Published online by Cambridge University Press: 03 December 2009
After the fall of Baghdad in April 2003, the issues of the “de-Baathification” of Iraq and of compensation to the victims of the previous regime were immediately raised. Historical analogies with denazification and decommunization abounded. For observers and actors who want to learn from the past, and to avoid the mistakes of the past, the contributions to the present volume should provide useful food for thought. As the Iraqi regime was hardly the last surviving dictatorship, the lessons may remain useful in the indefinite future.

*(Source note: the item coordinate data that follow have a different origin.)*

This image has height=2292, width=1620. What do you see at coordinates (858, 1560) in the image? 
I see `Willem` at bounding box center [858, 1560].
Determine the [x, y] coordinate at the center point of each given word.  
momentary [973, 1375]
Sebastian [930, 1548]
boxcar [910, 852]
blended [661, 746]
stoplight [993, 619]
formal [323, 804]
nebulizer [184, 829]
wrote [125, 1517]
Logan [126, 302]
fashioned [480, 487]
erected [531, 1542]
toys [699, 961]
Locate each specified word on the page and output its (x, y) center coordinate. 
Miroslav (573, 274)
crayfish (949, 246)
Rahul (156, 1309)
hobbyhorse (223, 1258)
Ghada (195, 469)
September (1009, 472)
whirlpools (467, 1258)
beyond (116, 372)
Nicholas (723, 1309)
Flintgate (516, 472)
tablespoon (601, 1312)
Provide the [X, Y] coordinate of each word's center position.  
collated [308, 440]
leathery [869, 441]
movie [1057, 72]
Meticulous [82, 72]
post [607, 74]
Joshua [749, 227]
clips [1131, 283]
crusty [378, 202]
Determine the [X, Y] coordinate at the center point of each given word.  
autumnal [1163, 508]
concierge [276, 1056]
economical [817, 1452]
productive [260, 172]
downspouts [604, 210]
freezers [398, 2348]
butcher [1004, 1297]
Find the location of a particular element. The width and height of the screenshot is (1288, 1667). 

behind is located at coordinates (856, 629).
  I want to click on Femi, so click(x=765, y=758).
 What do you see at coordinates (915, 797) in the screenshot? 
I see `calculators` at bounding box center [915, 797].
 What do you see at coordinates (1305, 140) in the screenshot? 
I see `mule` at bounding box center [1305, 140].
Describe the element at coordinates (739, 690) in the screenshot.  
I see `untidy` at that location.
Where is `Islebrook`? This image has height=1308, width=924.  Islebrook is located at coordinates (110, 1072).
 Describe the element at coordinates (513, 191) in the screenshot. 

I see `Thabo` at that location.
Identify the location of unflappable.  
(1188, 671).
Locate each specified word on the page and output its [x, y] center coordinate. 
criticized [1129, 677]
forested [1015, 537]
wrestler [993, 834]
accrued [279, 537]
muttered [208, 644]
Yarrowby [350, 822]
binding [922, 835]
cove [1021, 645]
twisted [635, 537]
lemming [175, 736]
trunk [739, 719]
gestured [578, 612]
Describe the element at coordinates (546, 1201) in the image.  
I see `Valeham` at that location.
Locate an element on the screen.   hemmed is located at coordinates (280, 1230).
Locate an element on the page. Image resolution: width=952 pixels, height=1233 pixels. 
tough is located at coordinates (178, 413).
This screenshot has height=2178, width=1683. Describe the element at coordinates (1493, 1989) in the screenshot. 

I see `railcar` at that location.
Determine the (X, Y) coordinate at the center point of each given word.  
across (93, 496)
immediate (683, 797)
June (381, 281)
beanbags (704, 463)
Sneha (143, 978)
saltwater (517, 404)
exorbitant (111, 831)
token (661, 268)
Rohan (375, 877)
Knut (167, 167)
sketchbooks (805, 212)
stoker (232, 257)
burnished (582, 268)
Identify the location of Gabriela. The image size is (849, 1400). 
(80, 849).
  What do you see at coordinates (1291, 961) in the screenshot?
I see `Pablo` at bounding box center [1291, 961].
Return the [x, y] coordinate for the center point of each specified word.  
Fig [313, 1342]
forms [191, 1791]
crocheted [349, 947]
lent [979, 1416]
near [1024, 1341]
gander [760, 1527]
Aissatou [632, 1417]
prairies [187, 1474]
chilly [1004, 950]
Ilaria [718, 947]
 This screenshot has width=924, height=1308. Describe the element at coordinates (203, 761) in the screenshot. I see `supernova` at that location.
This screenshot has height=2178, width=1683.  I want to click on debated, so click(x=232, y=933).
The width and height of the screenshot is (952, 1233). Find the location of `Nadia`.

In a change of political regime, incoming leaders often want to punish or neutralize agents and leaders of the previous regime. In a transition to an authoritarian or totalitarian system, these measures are usually taken by executive fiat. The purges of the German judiciary after 1933 (Müller 1991, ch. 8) or of German schoolteachers in the Soviet occupational zone after 1945 (Welsh 1991) were not constrained by democracy or the rule of law. After transitions to democracy from an authoritarian or totalitarian regime, however, the new leaders usually want to demarcate themselves from the practices of their predecessors. Sometimes, to be sure, they will claim that their former oppressors have no grounds for complaining if they are treated by their own lawless procedures (for an example see Woller 1996, pp. 140–41). More frequently, however, the return to democracy is accompanied by the desire to see transitional justice done in an orderly manner, to prove that “We are not like them,” as Vaclav Havel said.